What is the big-O time complexity of computing $1/N$ to $\log_{2}(N)$ bits of precision?

Question

I am considering large integer values of $N$ (100 or more digits in base-$10$).

In my algorithm, I need to be able to compute the reciprocal of $N$ with enough precision that the repetend will have been produced exactly. (I estimate this to be to $\lfloor \log N \rfloor$ digits or $\lfloor \log_{2} N \rfloor$ bits)

If I employ ordinary long division, how may I estimate the big-$\mathcal{O}$ time complexity of calculating $\frac{1}{N}$ with the desired level of precision?

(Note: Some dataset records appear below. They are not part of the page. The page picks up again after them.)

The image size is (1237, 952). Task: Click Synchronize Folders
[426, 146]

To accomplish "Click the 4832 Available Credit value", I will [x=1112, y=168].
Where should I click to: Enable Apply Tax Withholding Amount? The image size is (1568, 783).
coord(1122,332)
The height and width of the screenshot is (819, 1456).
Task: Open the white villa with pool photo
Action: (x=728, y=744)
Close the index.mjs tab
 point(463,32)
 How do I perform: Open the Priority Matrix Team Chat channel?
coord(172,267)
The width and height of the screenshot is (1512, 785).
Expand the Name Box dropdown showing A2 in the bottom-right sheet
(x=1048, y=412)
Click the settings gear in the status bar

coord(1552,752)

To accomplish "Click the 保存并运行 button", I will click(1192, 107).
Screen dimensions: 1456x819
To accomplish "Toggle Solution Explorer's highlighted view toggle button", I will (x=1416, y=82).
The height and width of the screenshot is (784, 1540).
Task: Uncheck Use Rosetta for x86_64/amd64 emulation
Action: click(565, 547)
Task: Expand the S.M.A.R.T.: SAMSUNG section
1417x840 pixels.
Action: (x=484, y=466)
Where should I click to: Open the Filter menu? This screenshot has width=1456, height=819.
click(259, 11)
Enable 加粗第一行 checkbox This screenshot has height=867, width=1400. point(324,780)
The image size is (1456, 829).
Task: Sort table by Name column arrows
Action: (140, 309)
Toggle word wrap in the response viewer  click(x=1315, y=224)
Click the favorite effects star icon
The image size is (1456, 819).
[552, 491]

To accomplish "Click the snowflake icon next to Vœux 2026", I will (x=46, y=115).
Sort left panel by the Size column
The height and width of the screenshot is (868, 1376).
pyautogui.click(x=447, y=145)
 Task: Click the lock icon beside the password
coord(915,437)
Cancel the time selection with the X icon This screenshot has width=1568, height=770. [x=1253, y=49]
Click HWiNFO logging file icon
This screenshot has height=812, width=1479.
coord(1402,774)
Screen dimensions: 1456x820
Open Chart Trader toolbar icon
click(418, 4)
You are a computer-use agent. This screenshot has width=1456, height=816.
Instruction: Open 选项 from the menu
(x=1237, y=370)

I posted question(s) to this effect over on the Mathematics Stack Exchange, but have yet to garner an answer. I know that the complexity of the division of two $n$-digit numbers is $n^{2}$ using ordinary division, but that says nothing about the degree of precision required for non-terminating decimal expansions.

Thank you for your help.

Answer 1

Denote by $M_b$ the complexity of multiplying two $b$-digit integers $z = xy$. One easily sees that this is essentially obtained by convolving the $b$-dimensional vectors of digits $x*y$. The school algorithm is a "slow convolution" algorithm that takes $O(b^2)$, but fast convolution algorithms give rise to $M_b = O(b\log b)$ or $M_b = O(b\log^2 b)$ algorithms, see e.g. the Schönhage–Strassen algorithm.

As described by Brent, whatever the complexity of your multiplication algorithm, the Newton iteration for the reciprocal also takes $M_b$ pairwise operations on digits, provided that the number $b_k$ of digits at the $k$th Newton iteration grows in the right way (i.e. geometrically). In the first few Newton iterations, the accuracy is poor so you use few bits of accuracy. As you converge to $1/x$, you use more and more bits of accuracy.

As pointed out elsewhere, the period of $1/N$ could be as large as $N$ so you're looking at $O(N\log N)$ or $O(N\log^2 N)$ running time and $O(N)$ space.

Edit: in your title, you also ask about computing $1/N$ to $O(\log(N))$ bits of accuracy, which is possibly not enough to reveal the repeating pattern of $1/N$. As per above, computing $1/N$ with $O(\log(N))$ bits of accuracy, can be achieved in just a hair more than $O(\log(N))$ digitwise operations.